Lady Evelyn expresó sus inquietudes.

—Parece usted agotado, señor Carter.

—Estoy muy inquieto.

—¿Por qué?

—El estudio de esta tumba y de su contenido sobrepasa mi competencia. Vaciarla será largo y costoso, pero, además, necesitaré expertos.

Carnarvon temía escuchar semejantes palabras.

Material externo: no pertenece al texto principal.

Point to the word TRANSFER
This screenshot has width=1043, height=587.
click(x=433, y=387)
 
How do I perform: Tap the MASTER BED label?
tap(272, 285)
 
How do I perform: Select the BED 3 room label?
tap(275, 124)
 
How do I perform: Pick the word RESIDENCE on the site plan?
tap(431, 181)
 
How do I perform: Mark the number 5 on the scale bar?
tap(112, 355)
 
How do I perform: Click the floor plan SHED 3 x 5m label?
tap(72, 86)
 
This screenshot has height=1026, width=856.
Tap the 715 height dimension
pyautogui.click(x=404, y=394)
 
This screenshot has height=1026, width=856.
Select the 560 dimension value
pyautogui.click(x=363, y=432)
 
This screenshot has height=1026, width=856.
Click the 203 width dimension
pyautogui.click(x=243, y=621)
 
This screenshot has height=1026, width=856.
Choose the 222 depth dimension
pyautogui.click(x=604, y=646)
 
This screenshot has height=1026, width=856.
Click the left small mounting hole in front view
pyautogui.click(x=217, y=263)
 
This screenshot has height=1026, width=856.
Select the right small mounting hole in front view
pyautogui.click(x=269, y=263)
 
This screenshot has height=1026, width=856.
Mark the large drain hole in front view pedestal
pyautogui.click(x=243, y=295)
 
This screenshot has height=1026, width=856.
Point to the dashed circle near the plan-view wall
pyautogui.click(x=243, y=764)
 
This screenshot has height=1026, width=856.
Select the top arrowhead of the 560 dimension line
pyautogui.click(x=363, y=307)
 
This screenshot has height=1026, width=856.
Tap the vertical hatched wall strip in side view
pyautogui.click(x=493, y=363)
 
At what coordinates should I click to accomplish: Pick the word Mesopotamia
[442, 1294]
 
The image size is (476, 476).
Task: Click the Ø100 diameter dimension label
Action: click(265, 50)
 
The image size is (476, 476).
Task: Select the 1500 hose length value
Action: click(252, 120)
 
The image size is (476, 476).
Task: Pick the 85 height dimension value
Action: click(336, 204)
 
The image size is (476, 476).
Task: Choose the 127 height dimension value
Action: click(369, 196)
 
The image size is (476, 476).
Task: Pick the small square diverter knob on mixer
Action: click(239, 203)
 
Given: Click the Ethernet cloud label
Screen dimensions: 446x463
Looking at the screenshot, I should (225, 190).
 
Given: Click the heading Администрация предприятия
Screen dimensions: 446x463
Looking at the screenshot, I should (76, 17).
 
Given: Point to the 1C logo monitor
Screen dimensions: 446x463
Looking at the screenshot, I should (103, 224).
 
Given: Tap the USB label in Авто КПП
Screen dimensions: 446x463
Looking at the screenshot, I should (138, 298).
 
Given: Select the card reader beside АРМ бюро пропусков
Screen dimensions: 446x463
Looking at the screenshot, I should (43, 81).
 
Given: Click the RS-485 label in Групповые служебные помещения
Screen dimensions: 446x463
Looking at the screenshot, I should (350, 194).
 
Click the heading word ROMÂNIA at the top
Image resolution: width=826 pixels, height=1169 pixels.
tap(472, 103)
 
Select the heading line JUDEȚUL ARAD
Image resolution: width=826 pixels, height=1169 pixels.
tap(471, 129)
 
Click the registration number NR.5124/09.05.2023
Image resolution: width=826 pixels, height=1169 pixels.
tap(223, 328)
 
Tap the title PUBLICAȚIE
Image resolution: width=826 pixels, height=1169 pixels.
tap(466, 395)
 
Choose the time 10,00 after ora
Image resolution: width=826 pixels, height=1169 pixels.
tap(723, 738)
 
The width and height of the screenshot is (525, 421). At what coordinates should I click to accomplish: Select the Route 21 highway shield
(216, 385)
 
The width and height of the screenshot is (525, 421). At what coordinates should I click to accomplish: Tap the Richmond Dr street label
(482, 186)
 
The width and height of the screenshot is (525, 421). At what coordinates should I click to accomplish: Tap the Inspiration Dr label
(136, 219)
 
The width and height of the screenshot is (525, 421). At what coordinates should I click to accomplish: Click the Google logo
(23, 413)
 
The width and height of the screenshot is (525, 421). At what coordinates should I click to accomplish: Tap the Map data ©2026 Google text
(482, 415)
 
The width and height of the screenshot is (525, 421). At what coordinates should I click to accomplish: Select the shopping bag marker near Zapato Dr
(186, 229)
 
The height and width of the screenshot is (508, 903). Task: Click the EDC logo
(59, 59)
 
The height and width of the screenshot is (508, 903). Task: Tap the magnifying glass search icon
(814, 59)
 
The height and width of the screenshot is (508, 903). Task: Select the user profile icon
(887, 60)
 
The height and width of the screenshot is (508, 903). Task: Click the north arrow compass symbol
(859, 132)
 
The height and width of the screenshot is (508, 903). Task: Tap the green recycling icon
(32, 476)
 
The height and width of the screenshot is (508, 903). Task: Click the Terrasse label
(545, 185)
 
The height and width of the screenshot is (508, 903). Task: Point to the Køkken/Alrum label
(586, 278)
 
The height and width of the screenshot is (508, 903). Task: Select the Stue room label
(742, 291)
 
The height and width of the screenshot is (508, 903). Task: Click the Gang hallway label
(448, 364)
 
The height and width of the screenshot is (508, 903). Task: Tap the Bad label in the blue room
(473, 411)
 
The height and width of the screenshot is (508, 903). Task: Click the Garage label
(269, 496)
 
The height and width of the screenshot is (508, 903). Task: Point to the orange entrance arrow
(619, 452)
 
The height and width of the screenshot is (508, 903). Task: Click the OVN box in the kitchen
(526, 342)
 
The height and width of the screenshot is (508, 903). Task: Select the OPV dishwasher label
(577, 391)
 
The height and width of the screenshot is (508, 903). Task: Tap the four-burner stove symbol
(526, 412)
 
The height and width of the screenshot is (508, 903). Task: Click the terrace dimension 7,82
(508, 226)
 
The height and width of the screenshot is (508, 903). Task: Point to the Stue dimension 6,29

—Largo y costoso —repitió.

—¡No va usted a abandonar ahora, padre!

—Si devolvemos la concesión al Servicio —indicó Carter—, perderá todos sus derechos sobre los objetos.

—¿Qué solución propone?

—Constituir un equipo.

—¡Formidable! —dijo lady Evelyn.

—Naturalmente, ha elegido ya sus colaboradores —supuso Carnarvon.

—Mi amigo Winlock me ha ayudado mucho.

—¡El Metropolitan Museum! ¿Recurrirá a ellos? Ha sido un fiel y abnegado compañero, ¿no es cierto?

—Muy bien, ¿y ese equipo?

—Harry Burton, el mejor fotógrafo del mundo en el terreno arqueológico; Arthur Mace, sobrino de Petrie, especialista en la restauración y embalaje de los objetos, y dos dibujantes. El profesor Breasted se dedicará a las inscripciones, al igual que el gramático Gardiner. Callender seguirá ayudándome y el químico Lucas no tardará en unirse a nosotros.

Carnarvon encendió un cigarro.

—Notable, Howard. Me sorprende usted cada día más; no imaginaba que fuera también un conductor de hombres, capaz de reunir el mejor equipo del momento. Hay un detalle que me intriga: ¿Cuánto me costará?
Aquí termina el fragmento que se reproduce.